Brasil BRASIL
Contact
Advanced Database Techniques for Processing Scientific Multi-Dimensional Data and Stochastic Gradient Descent on Highly-Parallel Architectures: Multi-core CPU or GPU? Synchronous or Asynchronous?

Advanced Database Techniques for Processing Scientific Multi-Dimensional Data and Stochastic Gradient Descent on Highly-Parallel Architectures: Multi-core CPU or GPU? Synchronous or Asynchronous?

Event Location
LNCC - Auditório B
Date
22/05/2019
TO
22/05/2019
Event Site

Presentation 1: Advanced Database Techniques for Processing Scientific Multi-Dimensional Data

Abstract

Scientific applications are generating an ever-increasing volume of multi-dimensional data that require fast analytics to extract meaningful results. The database community has developed distributed array databases to alleviate this problem. In this talk, we introduce four classical techniques that we extend to array databases. The first is a novel distributed similarity join operator for multi-dimensional arrays that minimizes the overall data transfer and network congestion while providing load-balancing, without completely repartitioning and replicating the input arrays. The second technique is materialized array views and incremental view maintenance under batch updates. We give a three-stage heuristic that finds effective update plans and repartitions the array and the view continuously based on a window of past updates as a side-effect of view maintenance. The third technique is User-Defined Functions (UDF) for structural locality operations on arrays. We propose an in-situ UD F mechanism, called ArrayUDF, that allows users to define computations on adjacent array cells without the use of join operations and executes the UDF directly on arrays stored in data files. The fourth technique is a distributed framework for cost-based caching of multi-dimensional arrays in native format. We design cache eviction and placement heuristic algorithms that consider the historical query workload. These techniques are motivated by the Palomar Transient Factory (PTF) astronomical project and are implemented in the real-time transient detection pipeline. They have played a pivotal role in the first-ever observation of a neutron star merger which produces gravitational waves and turns out to be the origin of heavy elements, including gold. This has lead to a Science magazine article that has received extensive media coverage on ACM TechNews, Slashdot, FiveThirtyEight, and Quanta Magazine, among others.

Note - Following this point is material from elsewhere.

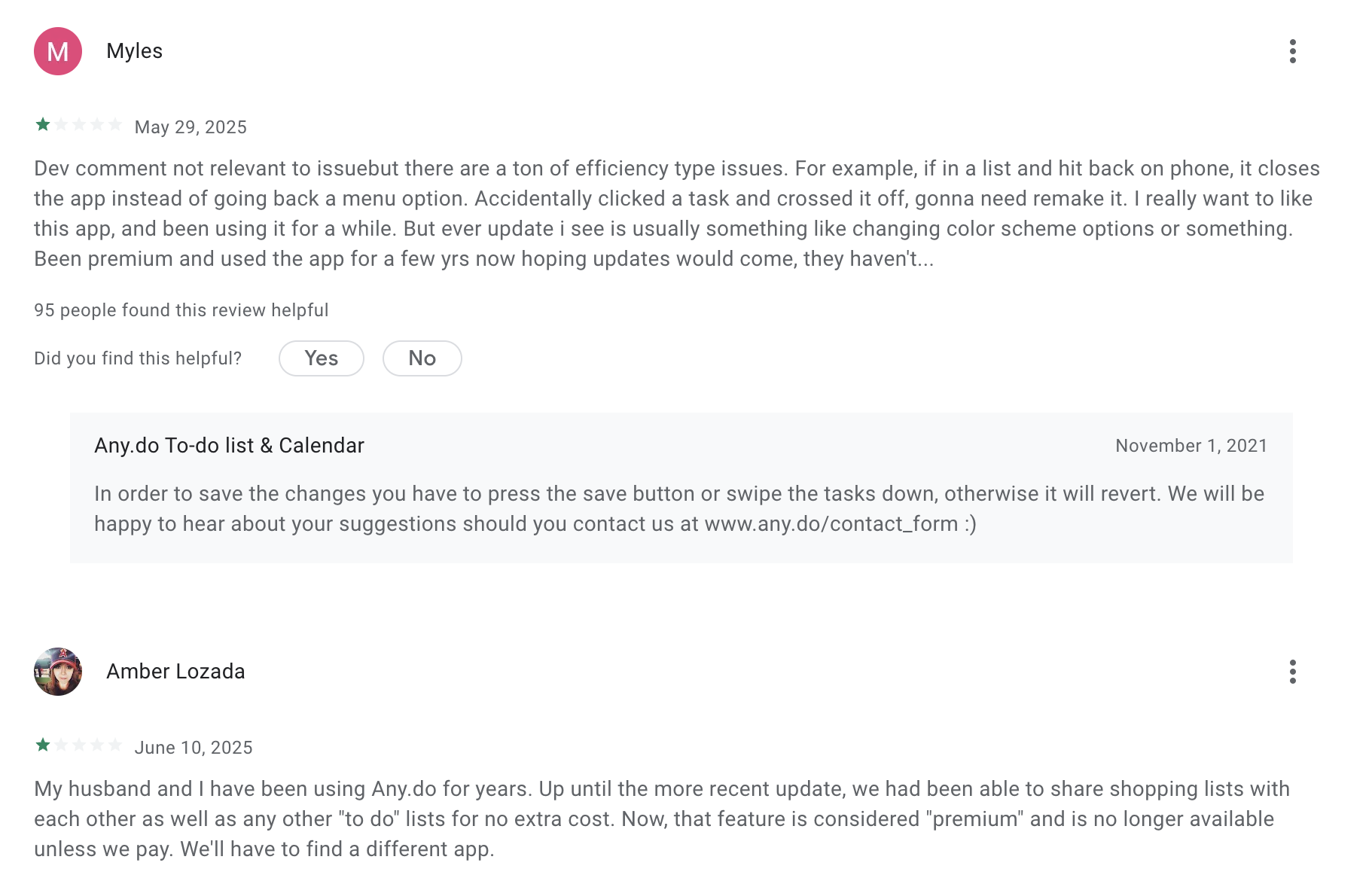Click the November 1, 2021 response date
Viewport: 1372px width, 884px height.
(x=1191, y=445)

Presentation 2: Stochastic Gradient Descent on Highly-Parallel Architectures: Multi-core CPU or GPU? Synchronous or Asynchronous?


Abstract

There is an increased interest in building data analytics frameworks with advanced algebraic capabilities both in industry and academia. Many of these frameworks, e.g., TensorFlow, implement their compute-intensive primitives in two flavors---as multi-thread routines for multi-core CPUs and as highly-parallel kernels executed on GPU. Stochastic gradient descent (SGD) is the most popular optimization method for model training implemented extensively on modern data analytics platforms. While the data-intensive properties of SGD are well-known, there is an intense debate on which of the many SGD variants is better in practice. In this work, we perform a comprehensive experimental study of parallel SGD for training machine learning models. We consider the impact of three factors -- computing architecture (multi-core CPU or GPU), synchronous or asynchronous model updates, and data sparsity -- on three measures---hardware efficiency, statistical efficiency, and time to convergence. We draw several interesting findings from our experiments with logistic regression (LR), support vector machines (SVM), and deep neural nets (MLP) on five real datasets. As expected, GPU always outperforms parallel CPU for synchronous SGD. The gap is, however, only 2-5X for simple models, and below 7X even for fully-connected deep nets. For asynchronous SGD, CPU is undoubtedly the optimal solution, outperforming GPU in time to convergence even when the GPU has a speedup of 10X or more. The choice between synchronous GPU and asynchronous CPU is not straightforward and depends on the task and the characteristics of the data. Thus, CPU should not be easily discarded for machine learning workloads. We hope that our insights provide a useful guide for applying parallel SGD in practice and -- more importantly -- choosing the appropriate computing architecture.

Speakers

Florin Rusu

Bio

Florin Rusu is an associate professor in the School of Engineering at University of California Merced and a faculty scientist in the Scientific Data Management Group at Lawrence Berkeley National Lab. He is the recipient of a Hellman Faculty Fellowship in 2013 and a DOE Early Career Award in 2014. Florin publishes in and serves on PC committees for database conferences such as SIGMOD, VLDB, ICDE, and SSDBM regularly. A notable accomplishment is the use of his work on array databases in astronomy for identifying transient celestial objects. This lead to the first-ever observation of a merger of two neutron stars which turns out to be the origin of gold in the Universe. This work is featured in the Science magazine.